Task details:
Go through the material below and return each line with the string "agent" in it.

──────── Provided data

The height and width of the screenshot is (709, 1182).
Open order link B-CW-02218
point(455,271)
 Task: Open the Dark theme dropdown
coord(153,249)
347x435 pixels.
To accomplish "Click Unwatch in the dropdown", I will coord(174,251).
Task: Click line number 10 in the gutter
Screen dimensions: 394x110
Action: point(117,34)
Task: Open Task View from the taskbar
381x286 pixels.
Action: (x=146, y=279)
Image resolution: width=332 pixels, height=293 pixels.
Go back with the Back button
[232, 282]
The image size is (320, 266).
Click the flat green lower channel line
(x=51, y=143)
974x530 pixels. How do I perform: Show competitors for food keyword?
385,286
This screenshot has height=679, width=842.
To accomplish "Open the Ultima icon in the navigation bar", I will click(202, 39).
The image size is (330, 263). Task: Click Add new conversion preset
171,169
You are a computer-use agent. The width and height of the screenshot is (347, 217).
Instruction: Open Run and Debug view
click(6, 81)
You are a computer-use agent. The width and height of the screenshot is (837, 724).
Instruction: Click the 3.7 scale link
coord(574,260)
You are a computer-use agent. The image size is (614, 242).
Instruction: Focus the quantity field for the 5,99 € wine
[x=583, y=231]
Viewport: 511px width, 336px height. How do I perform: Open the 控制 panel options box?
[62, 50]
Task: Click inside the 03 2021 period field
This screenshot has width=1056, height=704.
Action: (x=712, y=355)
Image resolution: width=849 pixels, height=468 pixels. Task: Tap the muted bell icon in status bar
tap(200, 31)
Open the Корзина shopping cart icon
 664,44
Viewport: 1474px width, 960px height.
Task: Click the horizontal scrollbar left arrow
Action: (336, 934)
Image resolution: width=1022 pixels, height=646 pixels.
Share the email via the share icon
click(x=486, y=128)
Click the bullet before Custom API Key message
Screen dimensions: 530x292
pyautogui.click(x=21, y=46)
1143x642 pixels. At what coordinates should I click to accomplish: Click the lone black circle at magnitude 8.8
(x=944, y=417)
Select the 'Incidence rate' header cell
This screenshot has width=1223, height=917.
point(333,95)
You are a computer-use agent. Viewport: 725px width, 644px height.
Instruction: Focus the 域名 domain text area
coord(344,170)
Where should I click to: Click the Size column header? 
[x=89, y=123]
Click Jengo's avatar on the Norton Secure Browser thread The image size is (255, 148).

────────────────

Solution to the problem:
You are a computer-use agent. The width and height of the screenshot is (347, 217).
You are a computer-use agent. The width and height of the screenshot is (837, 724).
You are a computer-use agent. The image size is (614, 242).
You are a computer-use agent. Viewport: 725px width, 644px height.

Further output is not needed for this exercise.